According to the NAO, the average number of children in custody fell by 73% in the decade up to 2021, reflecting the decline in the number of youth offences. Latest forecasts, however, indicate the number of children aged 15-17 in young offender institutions (YOIs) will double from 343 in 2021 to 700 just four years later, raising concerns about capacity in the system.
Almost three-quarters of all children in custody are held in a YOI, while those who are deemed too vulnerable are housed in secure training centres (STCs) or secure children’s homes. Inspectors have raised persistent concerns over the welfare, safety and outcomes for children in England’s three STCs, and closures have led to children being moved to less suitable types of youth custody.

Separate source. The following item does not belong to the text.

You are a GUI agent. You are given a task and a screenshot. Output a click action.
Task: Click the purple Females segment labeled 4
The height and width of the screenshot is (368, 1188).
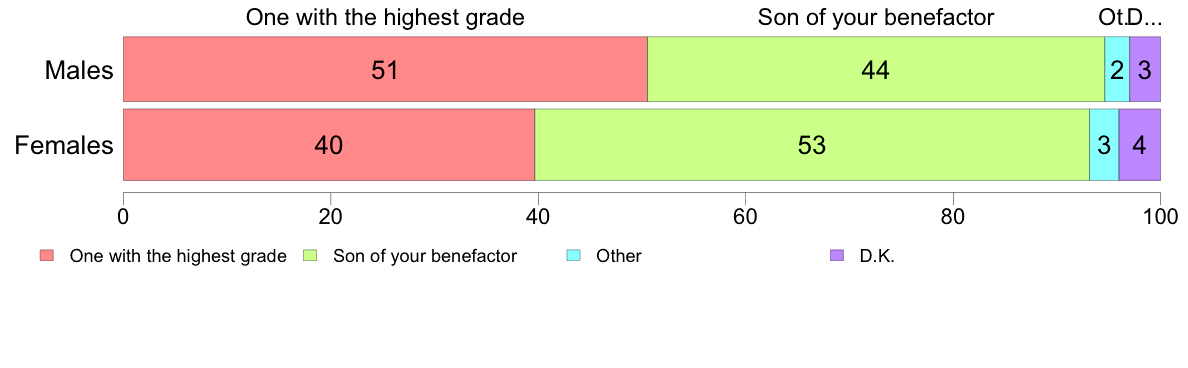(1140, 145)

The government has promised to deliver two new secure schools to try to improve the life chances of children in custody, but according to the NAO, the opening of the first has been delayed by approximately three years, while costs have gone up from £4.9m to £36.5m, after significant design revisions following due diligence.
“Due to wider financial constraints, Her Majesty’s Prison and Probation Service has not started work on the second secure school,” the report notes.

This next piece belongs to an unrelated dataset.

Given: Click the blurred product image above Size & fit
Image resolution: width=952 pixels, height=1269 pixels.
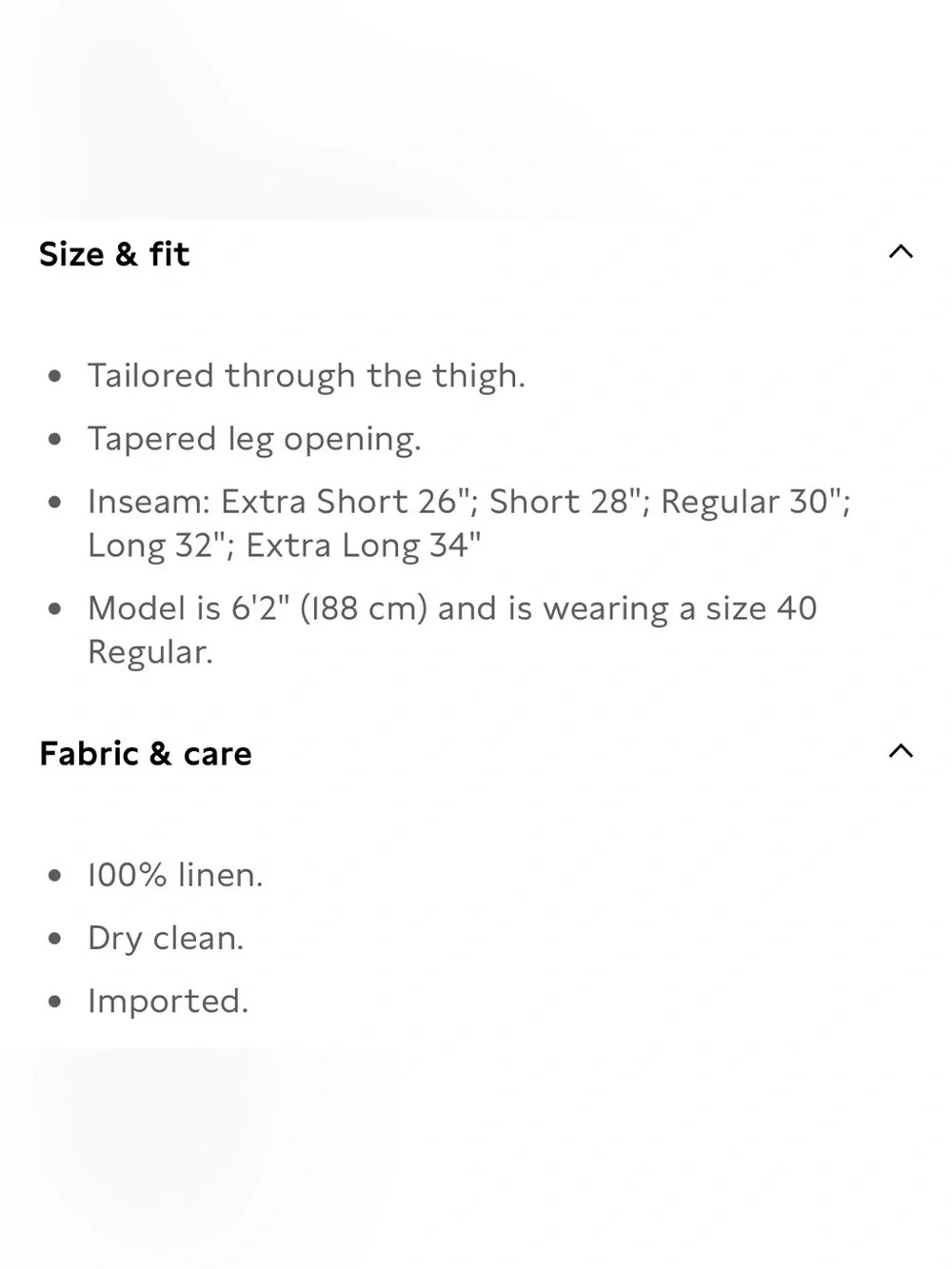Looking at the screenshot, I should 476,109.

Dame Meg Hillier, the chair of the public accounts committee, said it was a crisis in the making. “Years of mismanagement and poor performance has meant the youth justice system risks failing many of the children who end up in custody.
“Persistent concerns over the STCs have not been heeded, and now their closures have led to vulnerable children being sent to other facilities which aren’t as suitable for their complex needs.”
She added: “Children in custody are expected to double by 2024, yet new facilities are delayed and existing ones are failing to meet standards. Without proper support, the chances of these children to turn their lives around is distressingly slim.”
Andrew Neilson, the director of campaigns at the Howard League for Penal Reform, said: “When a child is in trouble, we should do all that we can to keep them safe and guide them away from crime. This is why it is so concerning that, after a decade in which the number of children in custody has been reduced by 80%, recent policy decisions risk sweeping more boys and girls into our failing criminal justice system.”
He said the growing racial disparities in youth justice have been of increasing concern to the Howard League. “Ministers need to get serious on how the government will reverse this unacceptable state of affairs.”
A Ministry of Justice spokesperson said: “We are committed to ensuring public safety and the best possible outcome for every child in our care. Our new secure school will put education, healthcare and rehabilitation at the heart of our efforts to cut crime and keep the public safe.”